Check your understanding
(1) According to the innovation text, how many workers did Harland & Wolff employ at its peak?
(2) From the innovation text, write out the words from "For a handful" up to and including "some 30,000 workers.".

Provided passage
[Start of Attachment]
As with the case of the fabric company, smart, simple and extremely cost-effective solutions often come from the ground up.
"Workers have an enormous amount of information and many are bursting to get those ideas through, but the workplace has to be set up to let those ideas come through," says Lucy Fallon Byrne of the National Centre for Partnership and Performance, which is charged with the task of creating the workplace of the future in Ireland.
"The systems of communications and relationships you have can be set up to be naturally innovative. If you get employees engaged, open up opportunities for them to give new ideas, you create a much better platform for innovation. It's more common sense than anything else," she says.
For a handful of companies, innovation comes down to a choice of "do or die". For nearly a century, the ship-builders Harland & Wolff designed and constructed huge ocean-going vessels, at its peak employing some 30,000 workers.
As dinosaurs go, it was one of the most cumbersome. As the market moved away from big vessels and Japanese shipyards began to hoover up what projects were out there, Harland & Wolff carried on regardless, relying on government handouts to keep going.
By January 2003, when the present chief executive Robert Cooper took over, the obituaries were already written. Much to everyone's surprise it has survived, is profitable for the first time in decades and employs close to 400 people. "Innovation is always a funny thing to talk about. From my context, innovation has largely been about using what you have - whether that's facilities, machinery or people and their skills - in a different way," says Cooper.
"We're a big heavy industry but we sat and looked at what we had and what other products could we use that for. A prime example was a building a wind-farm. If someone had said five years ago Harland & Wolff would be working on wind-farms you would have been laughed at, but it was a perfect match. When you're at the very bottom and you've got to take it forward, you're prepared to listen to everything," says Cooper.
The company now builds bridges, wave generators, oil rig modules and a host of other products ideally suited to its facilities.
"There's a much greater realisation that we have to build what the customer wants. We're a flatter, leaner and more flexible organisation," he says.
SEVEN SOURCES OF INNOVATION
1 Unexpected occurrences: Many business people resent these. The German scientist who synthesised Novocaine wanted doctors to use it in surgical procedures.
They didn't - but dentists were delighted with it, much to the scientist's disgust.
2 Incongruities: Growing market but falling profit margins in the 1950s steel industry were solved by the creation of "minimills".
3 Process needs: Advertising completely transformed the newspaper industry.
4 Industry and market changes: Deregulation in the telecoms industry resulted in a wealth of opportunities for smart and innovative start-ups.
5 Demographic changes: Spawning the Ryanair generation.
6 Changes in perception: Despite being healthier than ever before, collective hypochondria means that the healthcare industry in the US is one of the fastest growing.
7 New knowledge: Although the technical knowledge was available in 1918, the first operation digital computer did not appear until 1946.
[End of Attachment]
Listed entries
[Start of Attachment]
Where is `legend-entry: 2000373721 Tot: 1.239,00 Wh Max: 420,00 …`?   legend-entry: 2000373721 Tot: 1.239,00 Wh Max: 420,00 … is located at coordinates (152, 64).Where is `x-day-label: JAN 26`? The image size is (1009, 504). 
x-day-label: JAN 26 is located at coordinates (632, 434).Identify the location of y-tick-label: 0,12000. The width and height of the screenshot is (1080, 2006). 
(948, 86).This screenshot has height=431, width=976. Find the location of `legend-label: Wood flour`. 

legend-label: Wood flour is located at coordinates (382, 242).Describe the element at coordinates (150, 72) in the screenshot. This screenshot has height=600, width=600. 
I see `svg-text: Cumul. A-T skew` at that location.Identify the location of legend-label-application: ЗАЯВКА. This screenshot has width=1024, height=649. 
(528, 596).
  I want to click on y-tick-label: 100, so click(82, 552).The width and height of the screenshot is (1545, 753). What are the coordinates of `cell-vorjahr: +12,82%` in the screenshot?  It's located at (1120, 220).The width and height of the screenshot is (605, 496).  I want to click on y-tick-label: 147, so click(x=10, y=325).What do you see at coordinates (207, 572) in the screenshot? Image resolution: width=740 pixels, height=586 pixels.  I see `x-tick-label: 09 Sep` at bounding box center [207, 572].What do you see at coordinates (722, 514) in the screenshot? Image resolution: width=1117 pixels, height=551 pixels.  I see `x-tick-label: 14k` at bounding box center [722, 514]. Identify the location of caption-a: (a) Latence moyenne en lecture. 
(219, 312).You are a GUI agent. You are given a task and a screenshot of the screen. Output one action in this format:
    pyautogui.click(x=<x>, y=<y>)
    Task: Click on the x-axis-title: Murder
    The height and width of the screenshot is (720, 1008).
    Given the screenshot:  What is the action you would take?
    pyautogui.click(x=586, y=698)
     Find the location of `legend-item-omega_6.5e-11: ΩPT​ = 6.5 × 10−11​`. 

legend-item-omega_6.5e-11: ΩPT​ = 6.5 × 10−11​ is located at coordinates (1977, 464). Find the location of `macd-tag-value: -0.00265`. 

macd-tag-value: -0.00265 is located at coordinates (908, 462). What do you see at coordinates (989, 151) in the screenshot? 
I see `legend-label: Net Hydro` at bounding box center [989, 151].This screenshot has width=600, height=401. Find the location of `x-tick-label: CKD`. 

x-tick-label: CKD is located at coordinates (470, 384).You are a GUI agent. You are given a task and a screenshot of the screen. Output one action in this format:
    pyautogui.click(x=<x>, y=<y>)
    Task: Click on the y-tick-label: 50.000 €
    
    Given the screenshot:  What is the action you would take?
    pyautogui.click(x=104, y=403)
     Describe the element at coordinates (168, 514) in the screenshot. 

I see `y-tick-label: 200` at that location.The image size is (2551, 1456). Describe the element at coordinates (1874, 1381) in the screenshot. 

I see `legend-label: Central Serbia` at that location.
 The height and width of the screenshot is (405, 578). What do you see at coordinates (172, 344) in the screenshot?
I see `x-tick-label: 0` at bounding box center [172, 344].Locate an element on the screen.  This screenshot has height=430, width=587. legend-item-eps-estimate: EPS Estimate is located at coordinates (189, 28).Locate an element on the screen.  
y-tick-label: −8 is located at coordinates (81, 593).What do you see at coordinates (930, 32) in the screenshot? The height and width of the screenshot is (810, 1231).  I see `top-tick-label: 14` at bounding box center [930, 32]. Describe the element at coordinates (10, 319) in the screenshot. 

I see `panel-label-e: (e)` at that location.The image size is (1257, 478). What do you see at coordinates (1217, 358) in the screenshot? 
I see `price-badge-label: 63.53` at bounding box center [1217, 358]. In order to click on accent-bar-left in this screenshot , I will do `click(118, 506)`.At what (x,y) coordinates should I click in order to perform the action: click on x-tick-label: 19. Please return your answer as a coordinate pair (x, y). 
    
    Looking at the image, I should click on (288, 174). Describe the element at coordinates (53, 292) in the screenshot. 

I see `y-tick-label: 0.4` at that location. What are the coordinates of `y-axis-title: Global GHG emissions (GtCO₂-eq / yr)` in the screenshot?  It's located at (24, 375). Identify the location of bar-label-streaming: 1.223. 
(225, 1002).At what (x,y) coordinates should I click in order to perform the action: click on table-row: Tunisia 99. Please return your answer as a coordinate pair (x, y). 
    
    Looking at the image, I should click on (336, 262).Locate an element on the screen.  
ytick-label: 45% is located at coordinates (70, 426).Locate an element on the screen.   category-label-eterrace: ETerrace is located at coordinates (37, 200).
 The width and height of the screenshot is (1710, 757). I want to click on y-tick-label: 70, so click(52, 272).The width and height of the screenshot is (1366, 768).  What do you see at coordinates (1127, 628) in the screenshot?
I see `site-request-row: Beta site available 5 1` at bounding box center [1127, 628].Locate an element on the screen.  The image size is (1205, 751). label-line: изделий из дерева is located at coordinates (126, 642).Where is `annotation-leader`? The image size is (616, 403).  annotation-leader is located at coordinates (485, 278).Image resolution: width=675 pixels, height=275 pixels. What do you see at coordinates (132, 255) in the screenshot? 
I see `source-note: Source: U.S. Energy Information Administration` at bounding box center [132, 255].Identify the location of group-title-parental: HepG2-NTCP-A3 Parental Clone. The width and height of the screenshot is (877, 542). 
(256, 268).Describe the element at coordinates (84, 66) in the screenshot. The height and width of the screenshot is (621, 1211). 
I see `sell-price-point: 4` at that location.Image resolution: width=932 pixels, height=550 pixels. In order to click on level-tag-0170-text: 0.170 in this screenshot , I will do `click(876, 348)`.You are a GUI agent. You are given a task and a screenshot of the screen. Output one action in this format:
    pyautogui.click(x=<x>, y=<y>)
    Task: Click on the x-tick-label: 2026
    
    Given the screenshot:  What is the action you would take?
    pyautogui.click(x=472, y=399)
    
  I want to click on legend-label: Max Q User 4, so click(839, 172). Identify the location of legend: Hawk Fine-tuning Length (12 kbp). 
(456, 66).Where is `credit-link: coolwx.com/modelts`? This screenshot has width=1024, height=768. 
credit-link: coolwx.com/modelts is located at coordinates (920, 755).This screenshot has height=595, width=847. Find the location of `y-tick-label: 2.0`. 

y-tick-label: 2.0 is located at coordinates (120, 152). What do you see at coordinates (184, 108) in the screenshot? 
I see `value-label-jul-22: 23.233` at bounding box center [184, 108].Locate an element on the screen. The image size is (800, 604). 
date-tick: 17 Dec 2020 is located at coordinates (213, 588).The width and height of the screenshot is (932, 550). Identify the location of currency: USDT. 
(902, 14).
[End of Attachment]
Exercise solutions
(1) Some 30,000 workers.

(2)
For a handful of companies, innovation comes down to a choice of "do or die". For nearly a century, the ship-builders Harland & Wolff designed and constructed huge ocean-going vessels, at its peak employing some 30,000 workers.